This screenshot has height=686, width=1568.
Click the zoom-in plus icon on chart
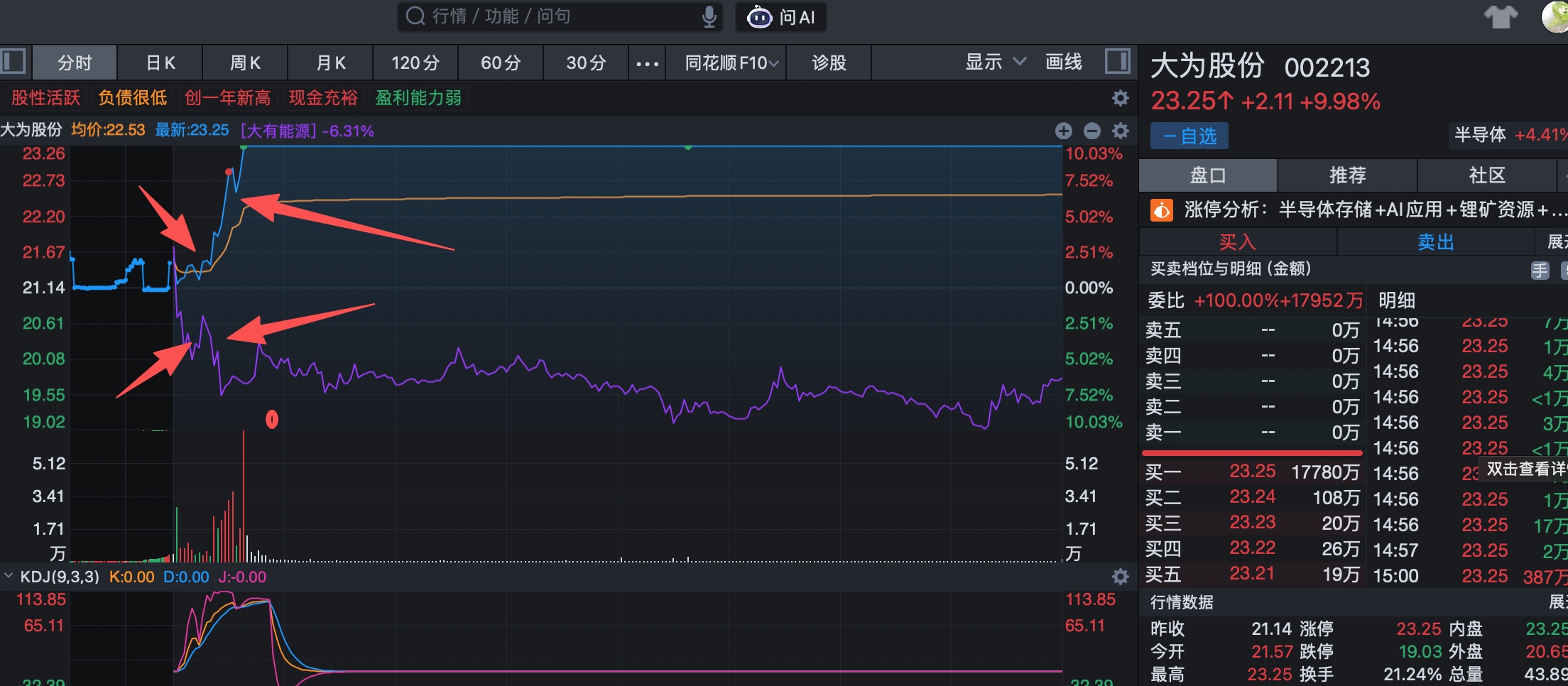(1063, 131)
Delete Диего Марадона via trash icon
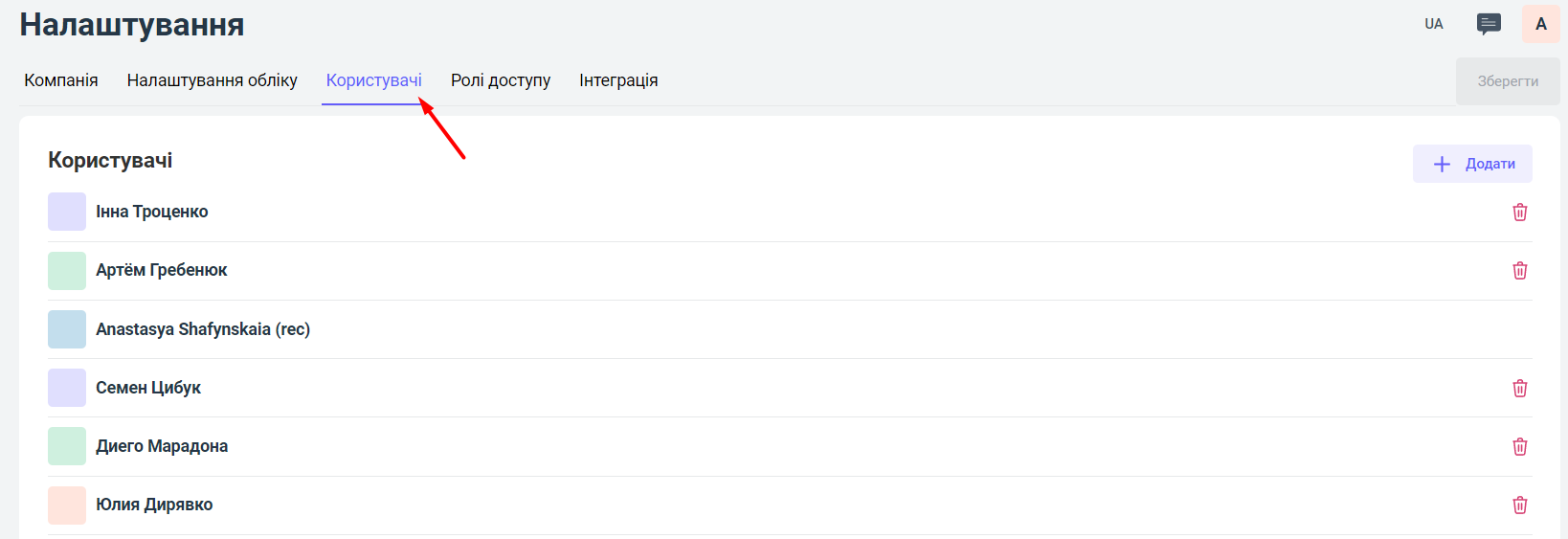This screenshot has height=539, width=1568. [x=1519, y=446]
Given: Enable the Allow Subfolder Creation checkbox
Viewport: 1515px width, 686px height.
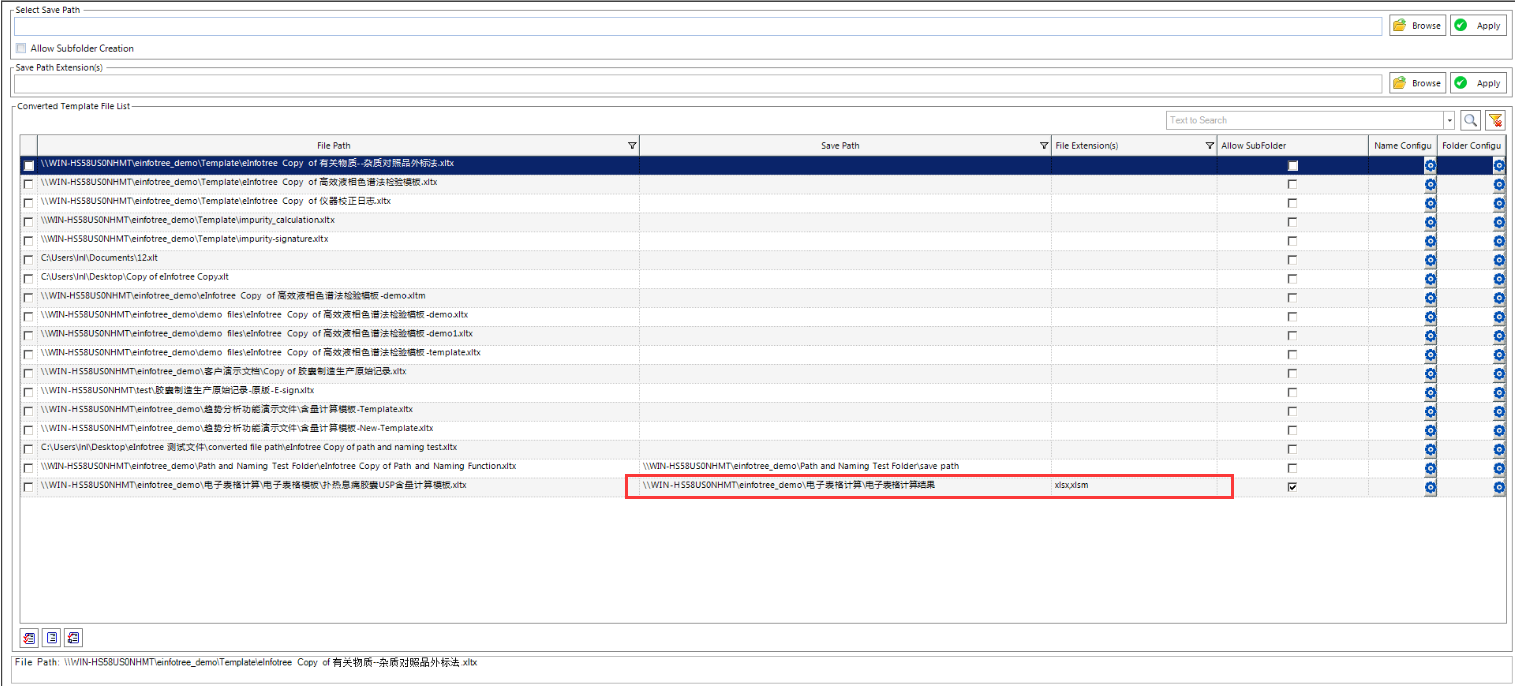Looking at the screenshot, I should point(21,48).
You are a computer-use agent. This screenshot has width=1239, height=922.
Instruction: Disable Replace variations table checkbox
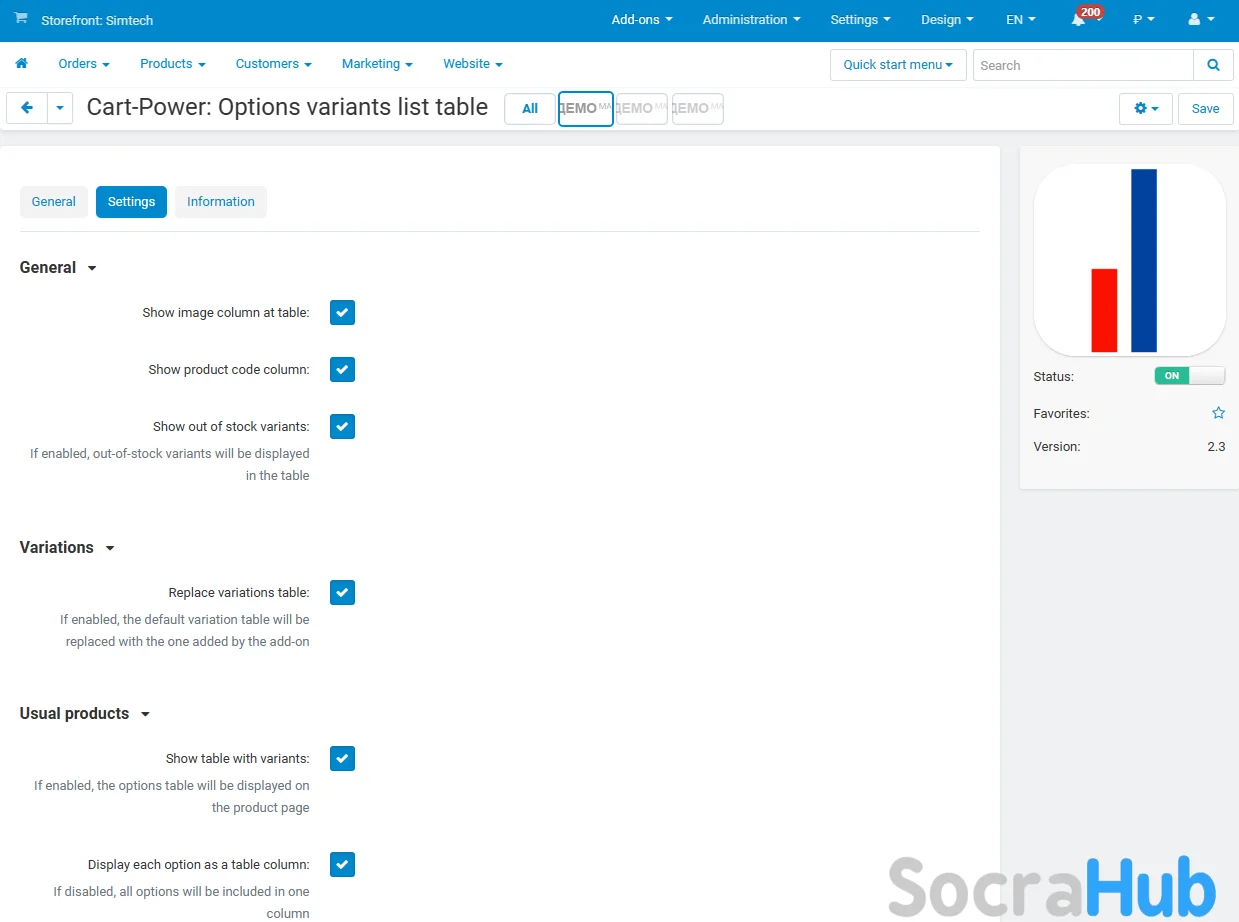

---

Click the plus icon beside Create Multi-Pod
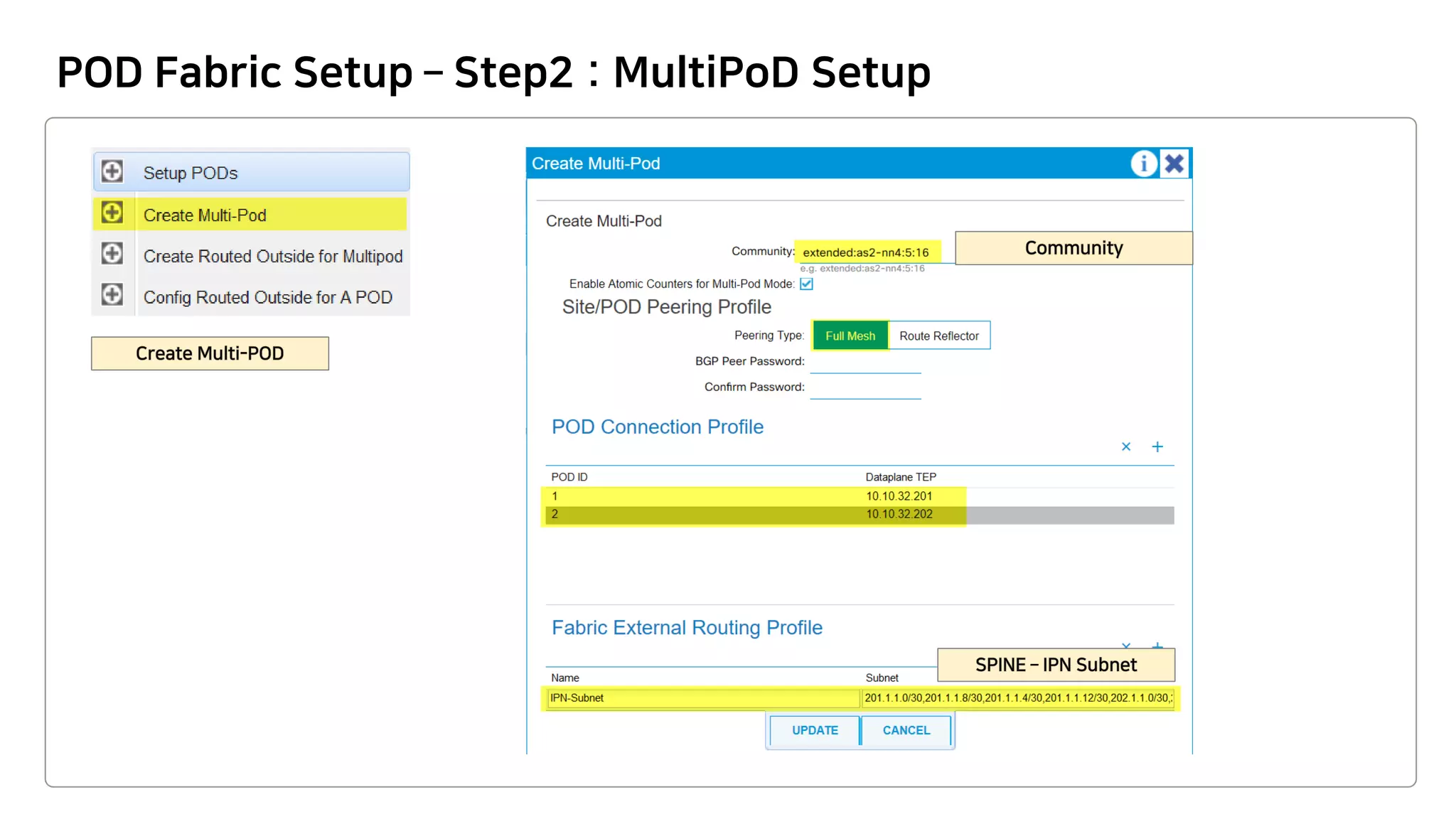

* * *

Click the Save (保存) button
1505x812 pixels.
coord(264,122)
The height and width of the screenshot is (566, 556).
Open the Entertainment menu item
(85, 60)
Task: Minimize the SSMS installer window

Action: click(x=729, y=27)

- _Exercise aim_: Reproduce the rows above word for word, from the line with "This screenshot has height=686, width=1568." up to and including the line with "Instruction: Disable Replace". Leave the pictures out.

- _Solution for this problem_:
This screenshot has height=686, width=1568.
Click the zoom-in plus icon on chart
(1063, 131)
Delete Диего Марадона via trash icon
This screenshot has height=539, width=1568. [x=1519, y=446]
Given: Enable the Allow Subfolder Creation checkbox
Viewport: 1515px width, 686px height.
Looking at the screenshot, I should point(21,48).
You are a computer-use agent. This screenshot has width=1239, height=922.
Instruction: Disable Replace variations table checkbox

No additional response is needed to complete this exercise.